= Robert Graham (colonel) =

Robert Graham or Grimes (died 1701), was a Scottish colonel in the English Army and later a Trappist monk.

Graham was the son of a certain 'Colonel' William Grimes. He is described in the contemporary letters of Edward Montagu, 2nd Earl of Manchester, as a Lieutenant in the cavalry under John Graham, 1st Viscount Dundee, who was afterwards commander on Bass Rock, later a recipient of Jacobite bounty in Edinburgh, and (in 1701) an alleged conspirator against the life of King William III of England. He had two sons, both notorious libertines who turned monks, the elder becoming a Capuchin friar as Brother Archangel, the younger a Trappist, Brother Alexis.

The life of the younger was a stormy one. Graham had been whipped in his boyhood by a Presbyterian tutor for attending a Catholic service in Edinburgh, which led to his being transferred to the guardianship of a kinsman, the Earl of Perth; but when that nobleman's affairs became involved he passed into the hands of a Presbyterian uncle, whose harsh asceticism no doubt influenced his later life. His name cannot be traced with certainty in the military entry books in the Public Record Office, but he appears to have served in Flanders under King William. His excesses are said to have startled London, Flanders, and Paris, and when he left the service and was presented to King James II of England at the English royal court in exile at the Château de Saint-Germain-en-Laye in France, he was one of the most accomplished scoundrels of his day.
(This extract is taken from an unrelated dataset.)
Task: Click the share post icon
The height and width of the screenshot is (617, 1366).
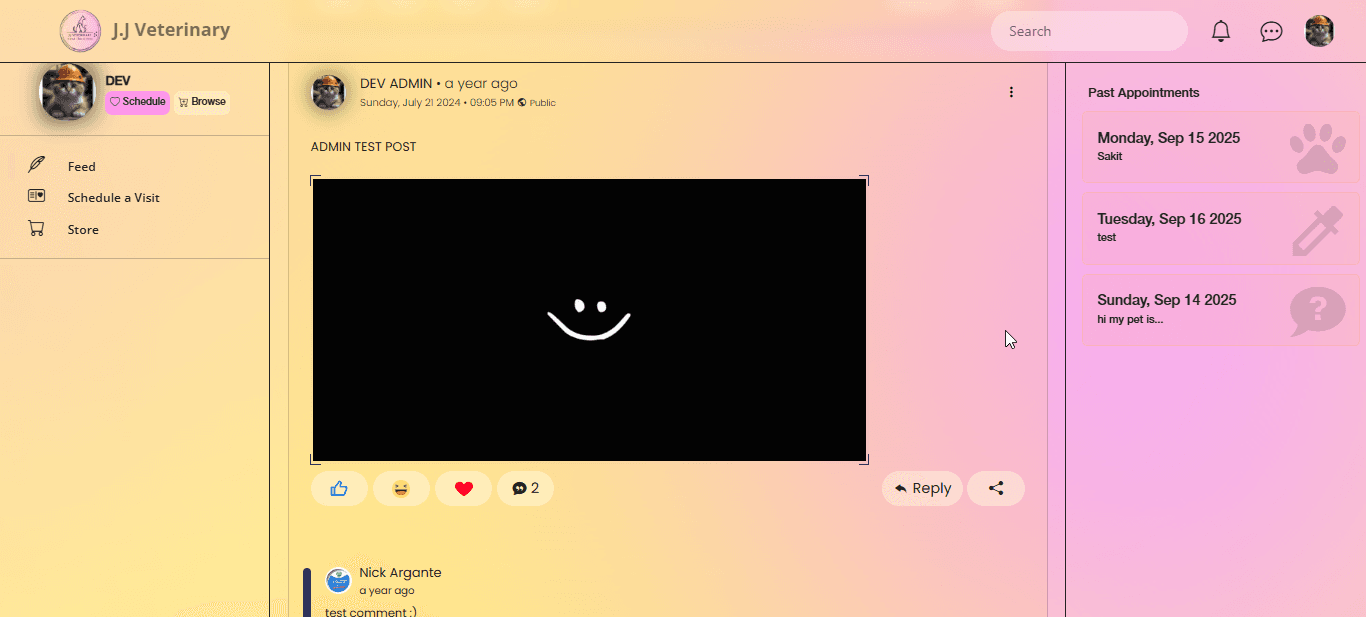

After alternate fits of rioting and fasting, of drinking and religion, Graham entered the Abbey of La Grande Trappe, and became so noted for his mortification of the flesh that he may be said virtually to have committed suicide. Before he died it was the custom of English courtiers serving either king to visit the recluse, to whose cell King James and bevies of court ladies would often go. His death, early in 1701, deprived the English court of one of its most edifying distractions.